Laia López leyó algunos de sus poemas. Mientras que el editor y poeta Andreu Jaume, la ensayista y crítica literaria Anna Maria Iglesia, y Rosa Sender, médico psiquiatra y compañera de la escritora, iluminaron su figura desde varios ángulos, las distintas Anas que convergían en el caleidoscopio de una persona irrepetible.
Todos los testimonios coincidieron en subrayar su bondad y extrema generosidad. "Ana Moix se pasó la vida hablando de los libros de los demás" en un mundo donde abunda el egocentrismo y la obsesión por la propia imagen, se encargó de recordar Jaume, autor del prólogo a su Poesía completa (Lumen) y editor del volumen.
Es cierto. Ana siempre tenía tiempo y disposición para leer manuscritos ajenos, de amigos, conocidos o saludados, "sin cobrar un duro y sin quejarse", recordó Sender en la ceremonia. Aparte de su desprendimiento, una lectura de la Moix constituía un décimo premiado en la lotería, pues pocas mentes estaban tan dotadas como la suya para la lectura analítica. Fina como el aguijón de una avispa. Con una acendrada capacidad de observación. Una inteligencia diamantina y a la vez dúctil.
Aún me parece verla sentada en el sofá amarillo de su casa, dispuesta a prestar un libro, a recomendar una película, a prodigarse en consejos desinteresados, en la escucha constante. O a llamarte un domingo por la noche, porque se acordaba de tu escuchimizado proyecto: "Corre, pon la tele; ahora empieza un documental que puede interesarte".
La década de su fallecimiento y la feliz publicación de varias de sus obras han inspirado en los últimos meses escritos, semblanzas y críticas que poco a poco van diluyendo las etiquetas que se le impusieron, inevitables porque ayudan a simplificar la complejidad del mundo: musa de la gauche divine, la única mujer de los poetas novísimos, la niña precoz, la hermana de o la nena. Fue Terenci Moix quien acuñó el apodo, pues solía repetir "la que vale de los dos es la nena", recordó Anna Maria Iglesia en un estupendo reportaje para reivindicarla.

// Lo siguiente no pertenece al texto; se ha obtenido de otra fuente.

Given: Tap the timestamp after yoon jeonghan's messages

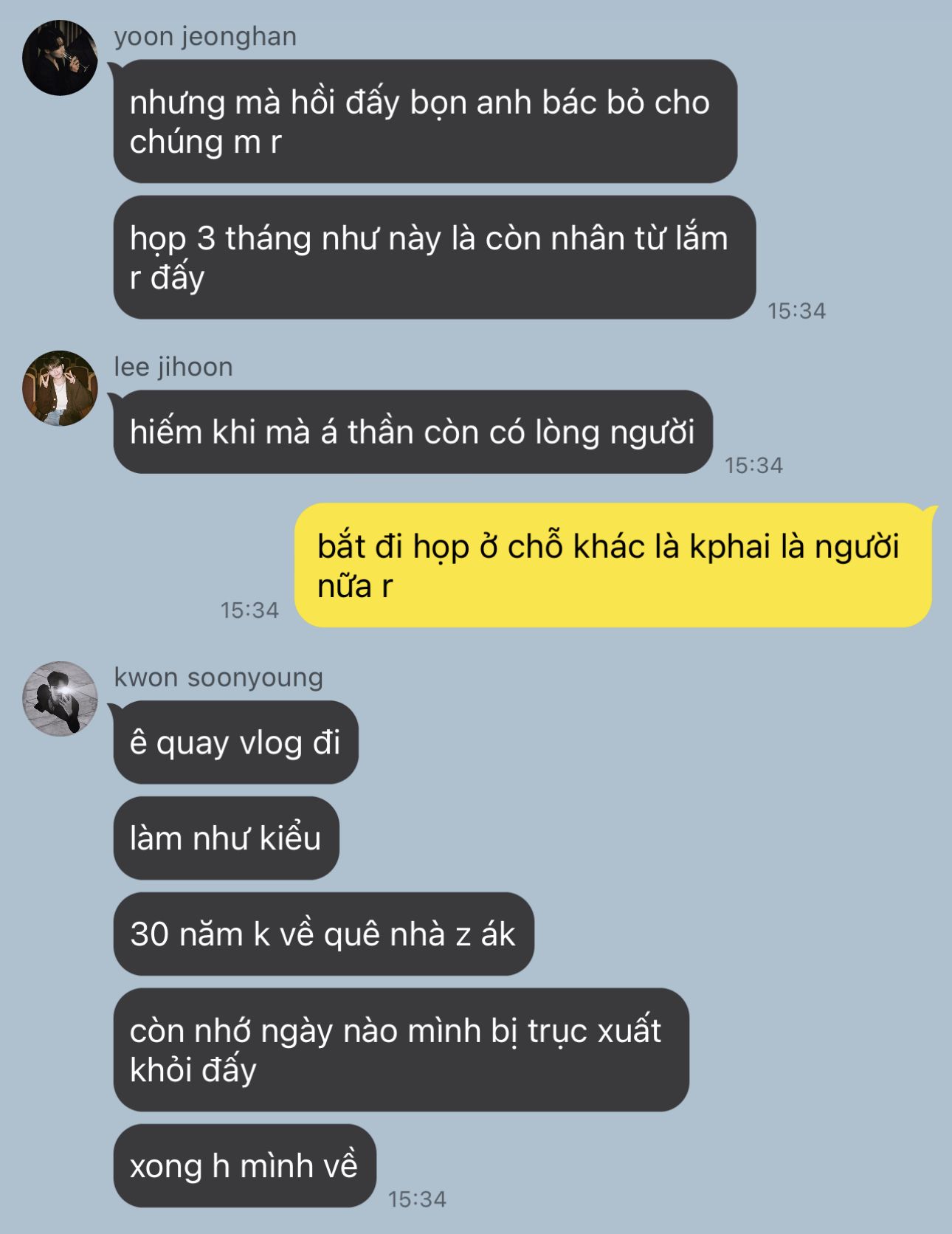Looking at the screenshot, I should click(796, 311).
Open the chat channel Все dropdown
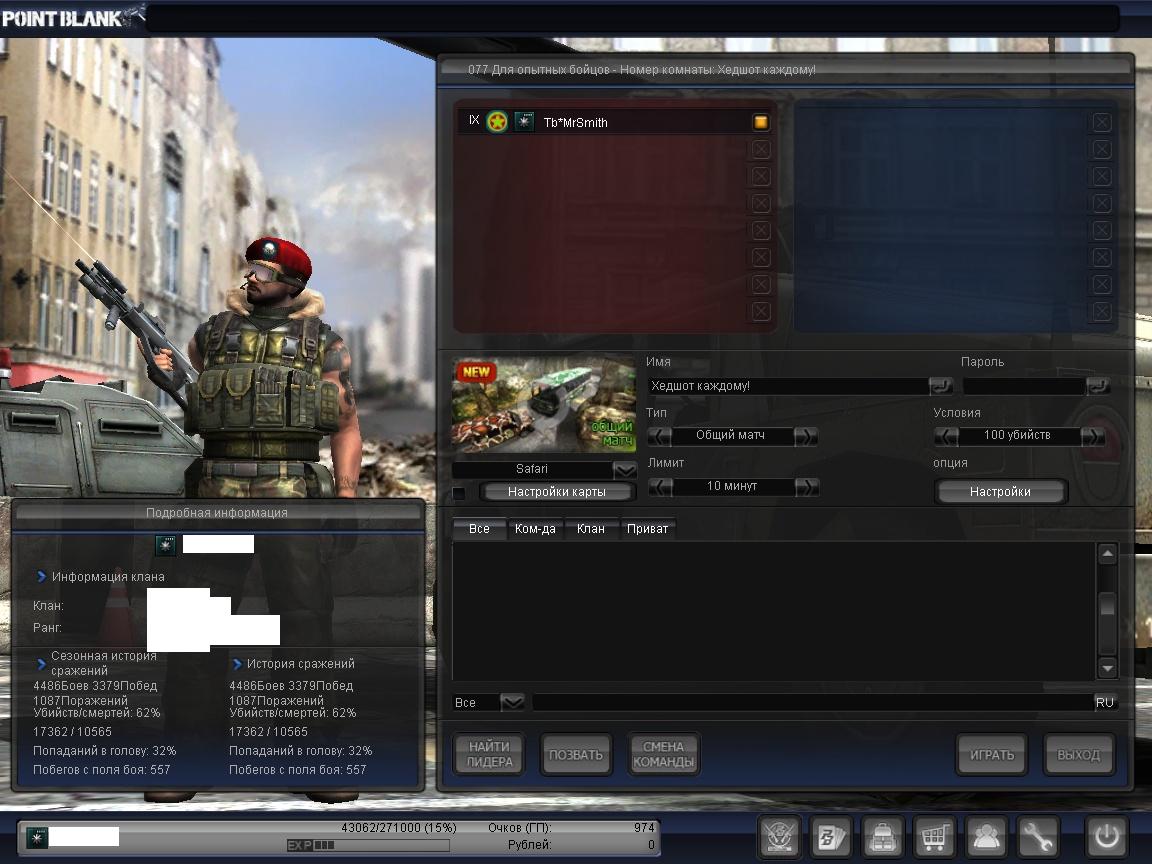The height and width of the screenshot is (864, 1152). (512, 702)
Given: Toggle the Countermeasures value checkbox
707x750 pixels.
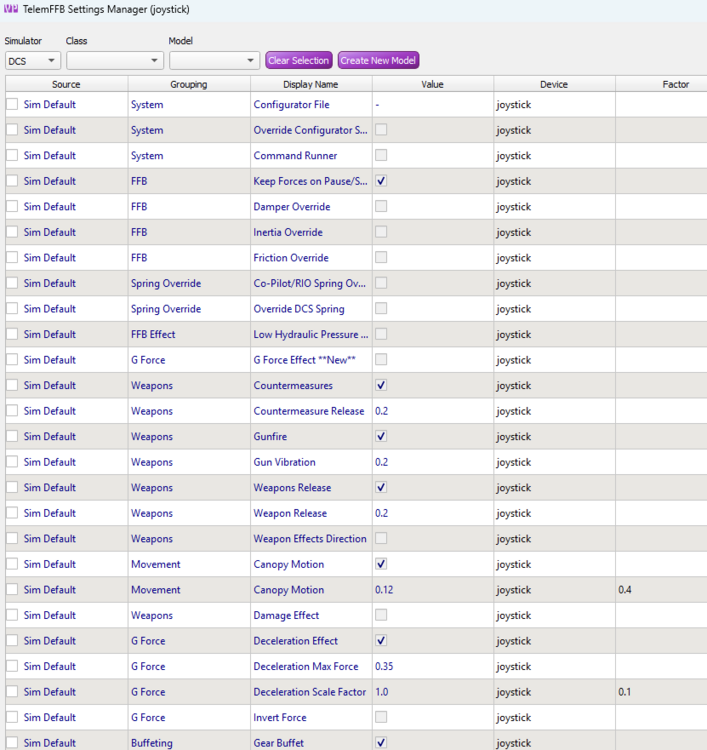Looking at the screenshot, I should [x=381, y=385].
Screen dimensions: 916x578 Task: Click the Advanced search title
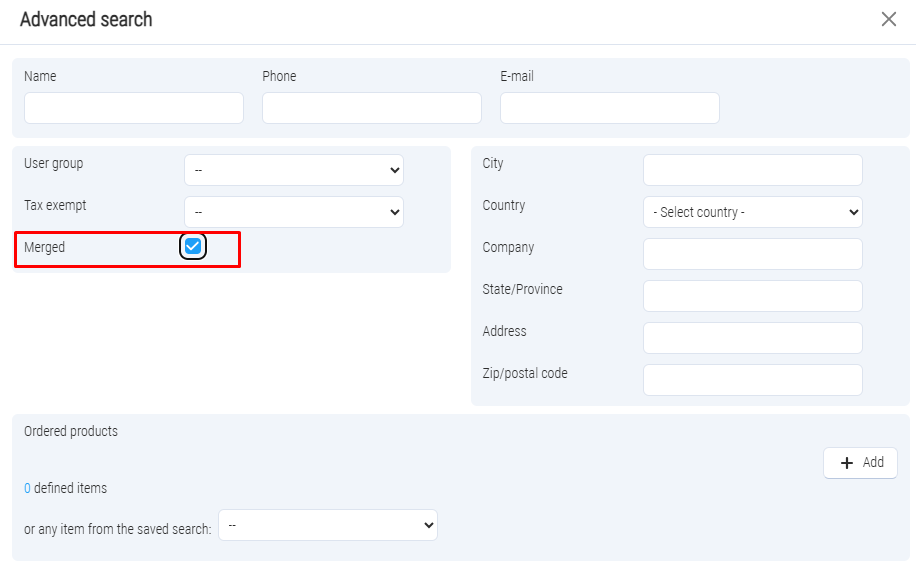click(x=86, y=19)
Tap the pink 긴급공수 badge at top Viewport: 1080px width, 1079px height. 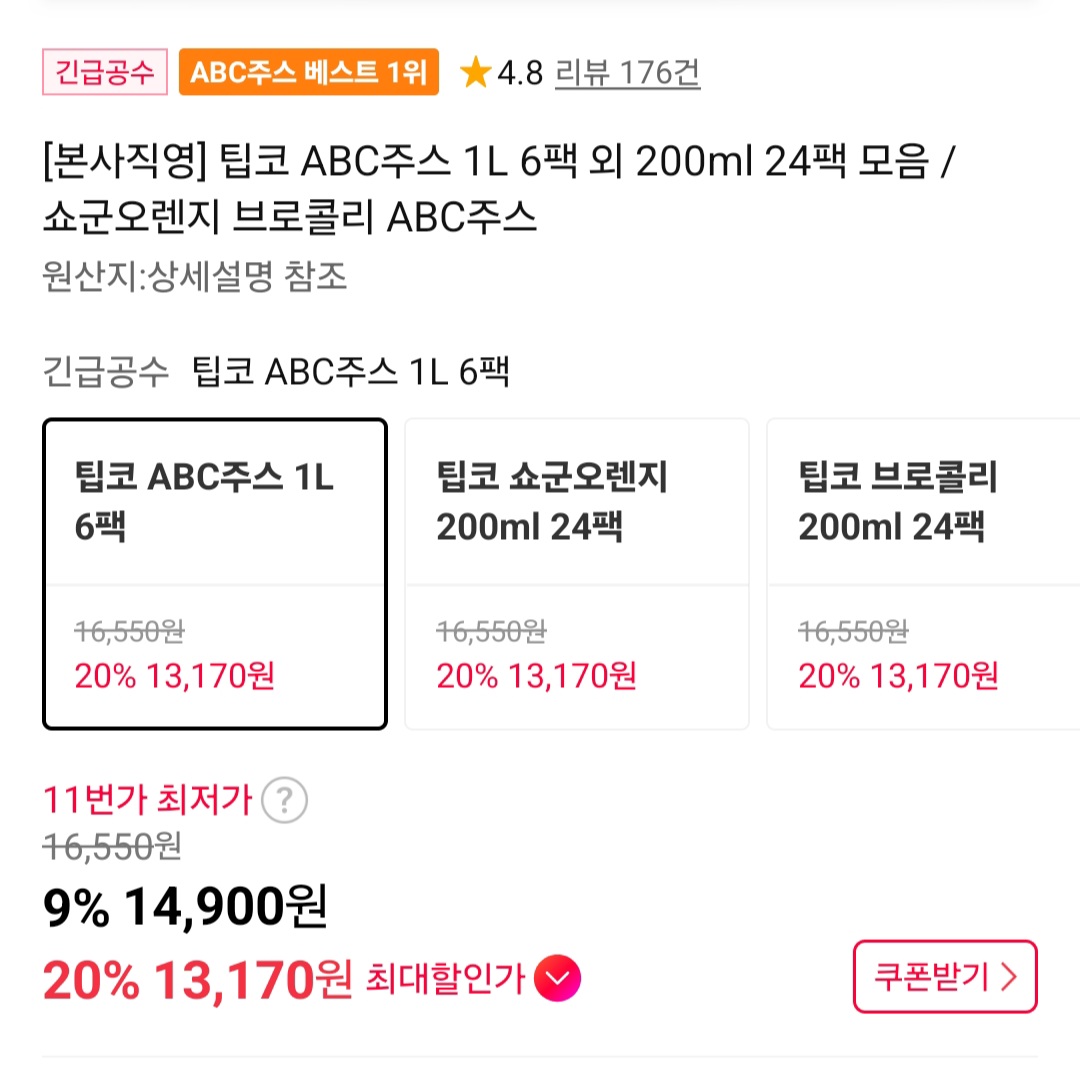click(104, 73)
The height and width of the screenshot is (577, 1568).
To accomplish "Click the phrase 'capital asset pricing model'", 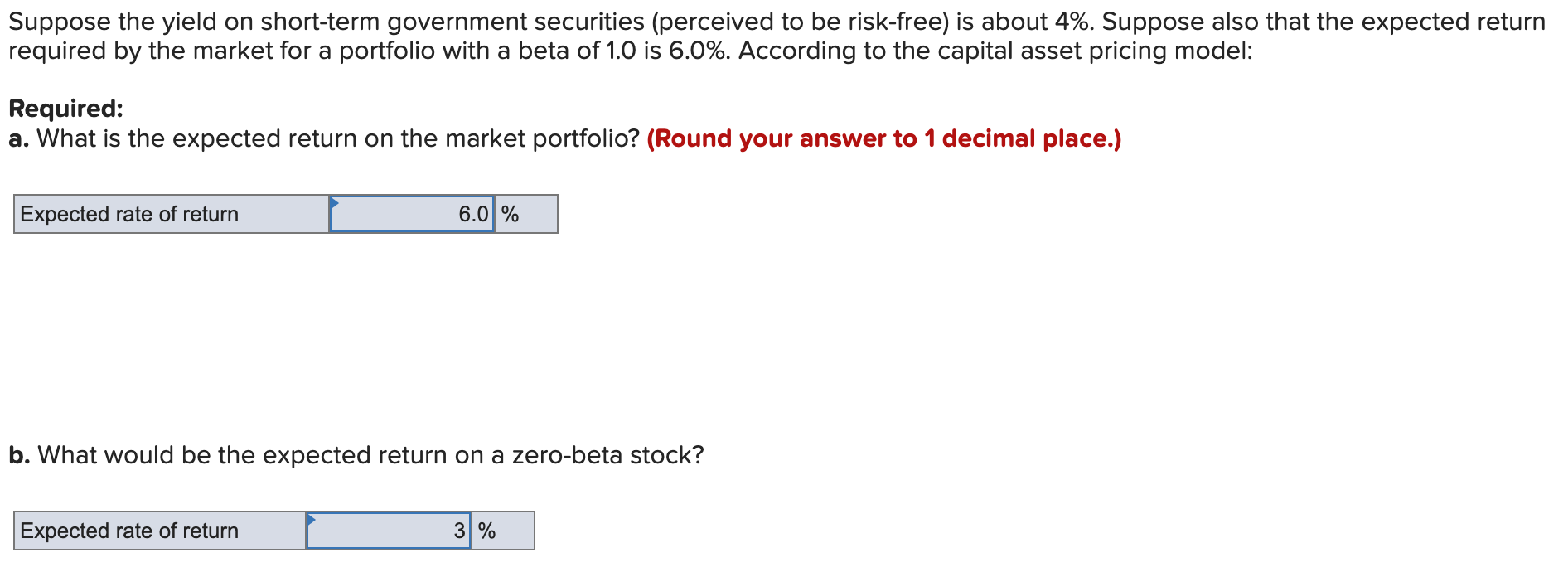I will 1079,51.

Ana María Moix fue una autora de los pies a la cabeza, dueña de (o poseída por) una vocación literaria diabólica que entendía la escritura como "una manera de pensar, de sentir, de ver el mundo". Se desprende sobre todo tras la lectura de dos libros: Detrás del telón (Trampa), editado por Nora Catelli y Edgardo Dobry, que incluye el curso de creación que impartió en julio de 2012 en la Universidad Menéndez Pelayo de Santander; y De mar a mar, la correspondencia que compartió con Rosa Chacel, exiliada en Brasil. Ana tenía 18 años y ya se sabía tocada por el rayo: "Sé que me gusta escribir y me horroriza pensar que un día pueda dejar de hacerlo. No puede suceder".